Short task A ::
According to the article on least privilege in Linux, in what year did IBM build the first hypervisor?
Short task B ::
Please rewrite the least-privilege article from "16 min readAug" to "this stuff anyway?", swapping "containers" for "sandboxes".

Source document ::

A History of Least Privilege in Linux

Published in

localhost

16 min readAug 17, 2019

For the last few years, people have been looking to containers as the solution to secure and scale their software. But what exactly makes a container? What came before containers, and what can we do to secure applications that aren’t containerized? What is the difference between a container and a virtual machine? Who funds all this?

Who builds this stuff anyway?

Academia, driven by grants from the government (usually hoping to turn stuff into weapons), develops new technology. The first computers build in both the UK and US were funded by their country’s Census Bureau (in 1890 and 1946, respectively), followed quickly by grants and contracts from the Department of Defense’s Advanced Research Projects Agency for computers to simulate weather conditions during battle and to keep tabs on enemies during wars. Private companies begin developing and selling computers with proprietary operating systems to universities and other large customers. The DOD eventually begins to think about security requirements for their own computer usage, and private companies want to make more money by allowing multiple customers to use the same computer at the same time.

That is where our story begins. How do we let more than one process or user run safely and at the same time? The two answers we have been working on for the last several decades are virtualization of multiple operating systems and least-privilege containment within a single operating system.

What is Virtualization?

Virtualization is a technique that uses software called a hypervisor to emulate and mediate access to a machine’s “bare metal” hardware for the purposes of running one or more “guest” operating systems. The hypervisor can present virtual hardware resources to multiple instances of different operating systems concurrently, allocating what each needs, but potentially restricting access to some hardware resources. Separate users running applications on different guest virtual machines do not interfere with each other. Type 1 hypervisors are more of a very lean operating system whose only function is to run other operating systems; Type 2 is software running on top of more conventional operating systems, like VirtualBox on OS X.

But why did we want to run multiple operating systems to begin with? By 1954, academics wanted to solve the problem of time-sharing on individual computers, making them more efficient by handling multiple users doing different tasks at once. MIT professor Fernando Corbató (and former Navy recruit, whose lab received ARPA funding) created the first experimental time-sharing system in 1961 on a single operating system. IBM built the first hypervisor in 1966 as their solution to time-sharing on their mainframes.

Sharing the Kernel

Dr. Corbató’s lab partnered with GE and Bell Labs to write the successor time-sharing operating system, which they named Multics. Because it was conceived of as shared infrastructure from the beginning, it implemented novel security ideas, which we discuss in a moment.

Bell Labs pulled out of Multics in 1969 when they realized it was losing them money, but their developers from the project missed programming on it. So two of the original developers, Ken Thompson and Dennis Ritchie, wrote a near-clone called Unix and released it internally that year. People loved it. They rewrote it in 1973 with Ritchie’s new high-level language, C. This made it a uniquely portable operating system, which greatly aided its future spread.

The Spread of Unix & the Unix Wars

Ma Bell had at various times been pressed with antitrust lawsuits by the US government for its telephone monopoly, eventually being forced to break up in 1982. Under a settlement from such a case in 1956, they were required to license any of their patents upon request. That meant that Unix could not be sold as a product. So when Thompson and Ritchie presented Unix at a conference in 1973 and got tons of requests for it, they shipped the system for the cost of media and shipping to educational institutions. That meant many university students used and loved Unix, but it was not open source.

Given records ::

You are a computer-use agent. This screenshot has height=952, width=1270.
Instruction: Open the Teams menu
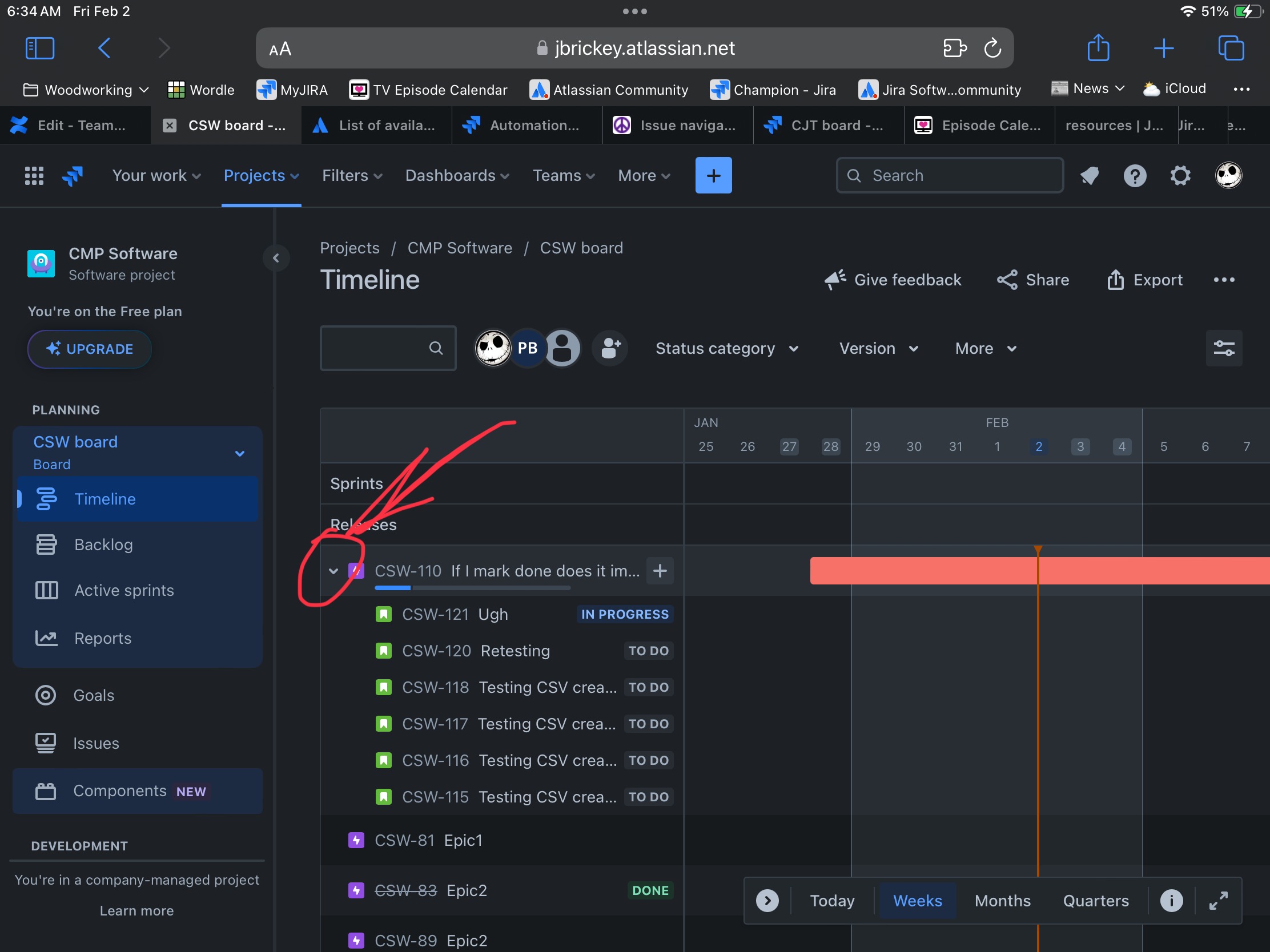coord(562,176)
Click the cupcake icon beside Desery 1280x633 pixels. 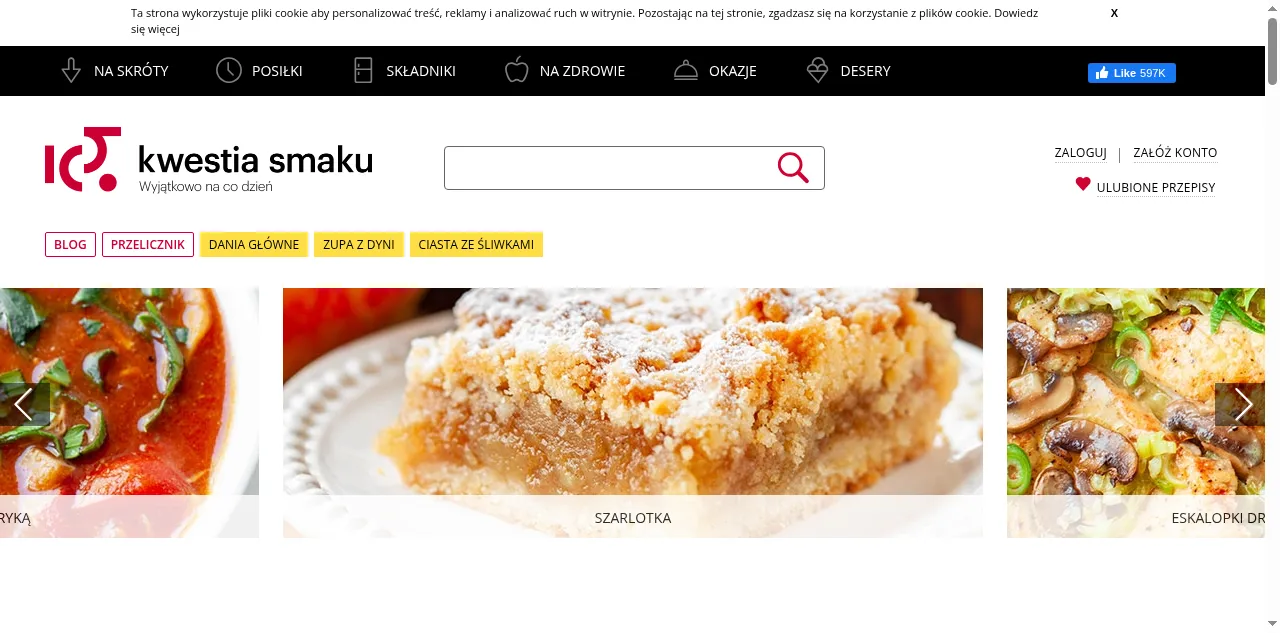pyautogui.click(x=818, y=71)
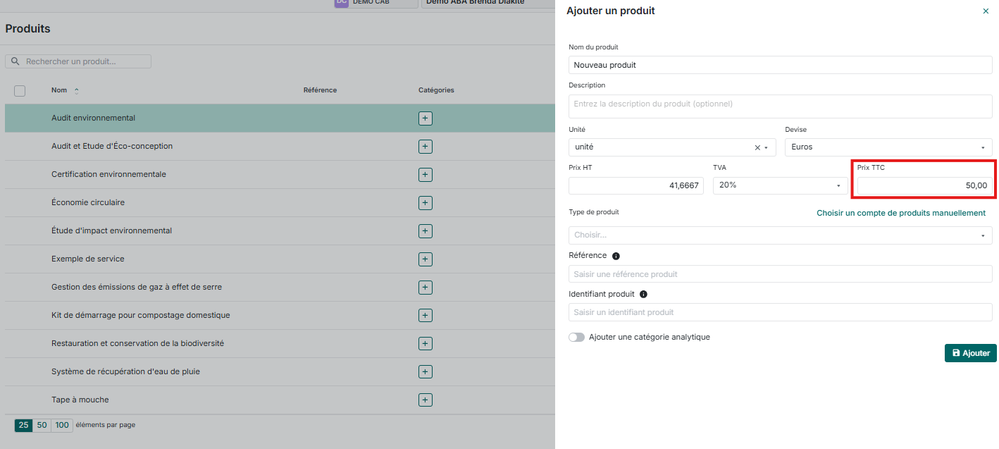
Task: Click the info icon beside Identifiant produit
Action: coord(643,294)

Correct answer A ::
1966

Correct answer B ::
16 min readAug 17, 2019

For the last few years, people have been looking to sandboxes as the solution to secure and scale their software. But what exactly makes a container? What came before sandboxes, and what can we do to secure applications that aren’t containerized? What is the difference between a container and a virtual machine? Who funds all this?

Who builds this stuff anyway?